▸ Problem to work on: Reproduce verbatim the passage of the text about the young chocolatier from "Finlay is part" up to and including "teachers and staff.".

Start Text

He began "helping" his granny in the kitchen when he was 18 months old, climbing up on a stool to watch her prepare scones.

It was a taste of things to come - the start of a passion for food which was to see him become one of Scotland's youngest chocolatiers in 2016.

At just 18 years old, he now runs an artisan business called Chocolates of Glenshiel, based in a double-width static caravan about half-an-hour's drive from the Skye Bridge.

Finlay is part of a wave of new entrants to the chocolate industry in Scotland, which has seen the number of producers rocket from about a dozen 10 years ago to about 90 today.

Image copyright Finlay Macdonald
Image caption Finlay was already mixing it up in the kitchen by the time he was three years old

His sweet move into the world of handmade luxury chocolates began with a less glamorous staple food.

"My first business venture when I was 12 was a bread subscription service in my school," he says.

"Each week I would sell different varieties of loaf to teachers and staff.

"Up until then, bread had been something I'd always seen people buying and it had never really crossed my mind that you could make it until I saw a recipe book one day.

"When I started to make it, it turned out well so I thought I could probably sell this."

End Text
Start Data provided

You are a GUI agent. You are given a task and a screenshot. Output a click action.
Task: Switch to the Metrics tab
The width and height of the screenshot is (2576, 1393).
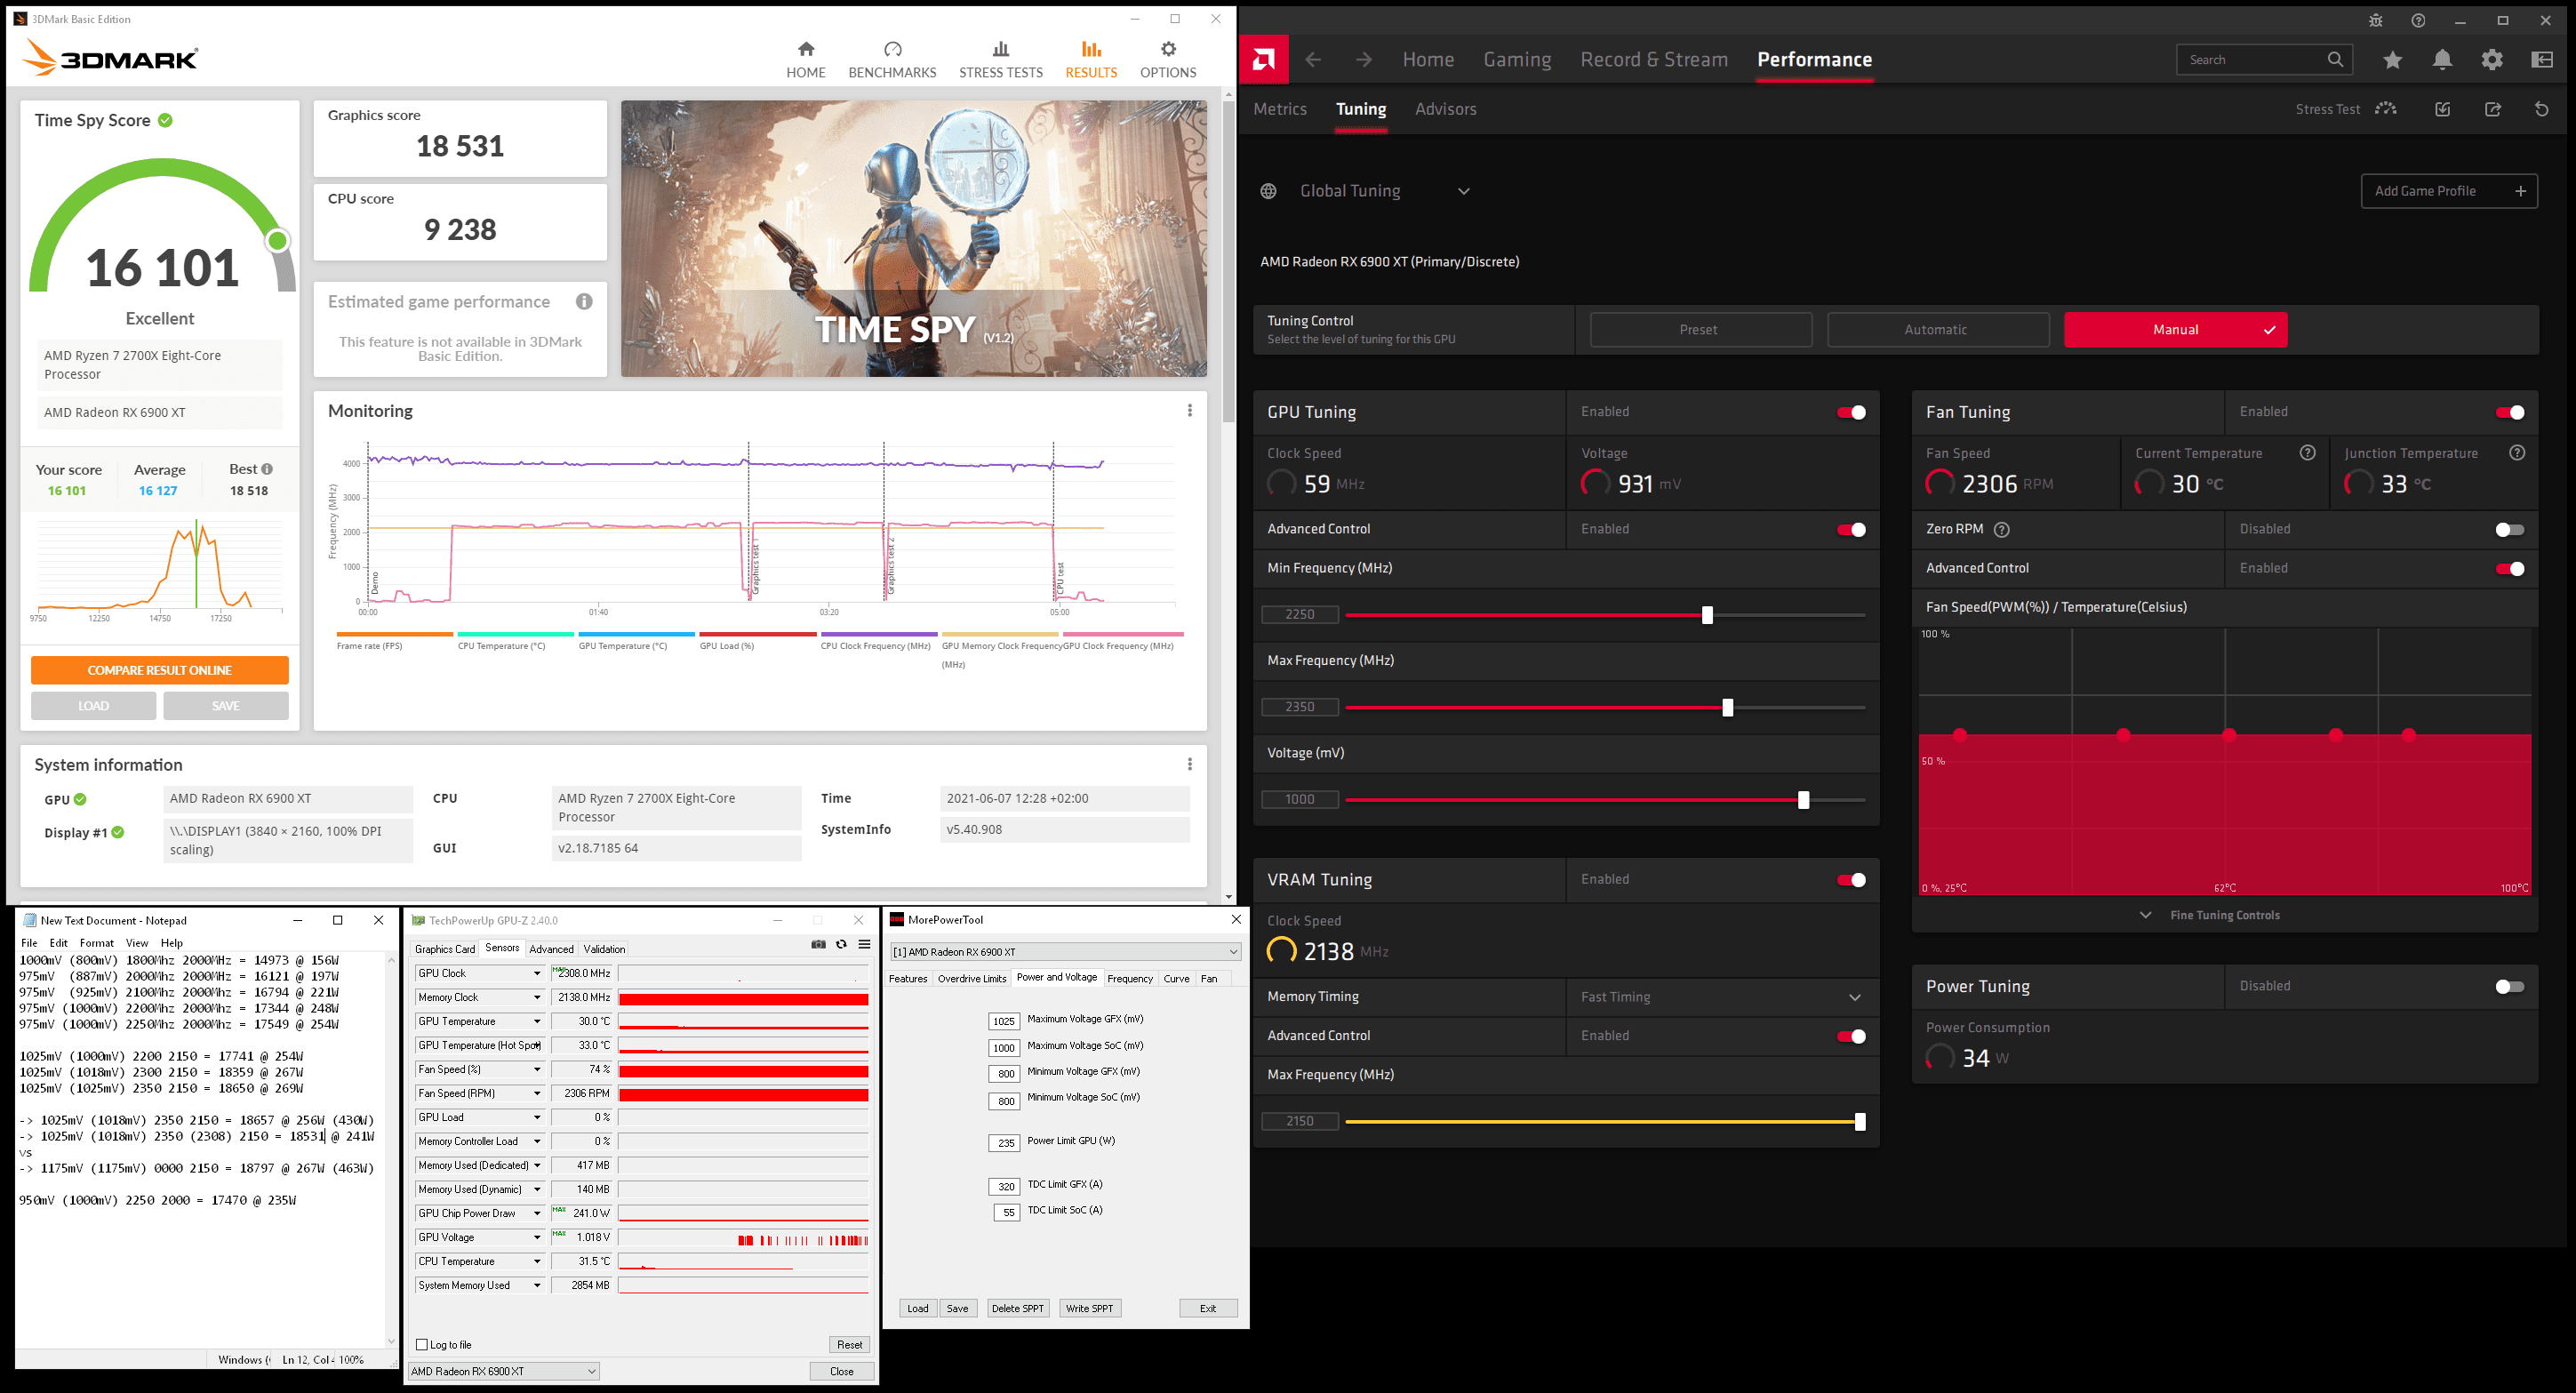(x=1280, y=109)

End Data provided

▸ Task answer:
Finlay is part of a wave of new entrants to the chocolate industry in Scotland, which has seen the number of producers rocket from about a dozen 10 years ago to about 90 today.

Image copyright Finlay Macdonald
Image caption Finlay was already mixing it up in the kitchen by the time he was three years old

His sweet move into the world of handmade luxury chocolates began with a less glamorous staple food.

"My first business venture when I was 12 was a bread subscription service in my school," he says.

"Each week I would sell different varieties of loaf to teachers and staff.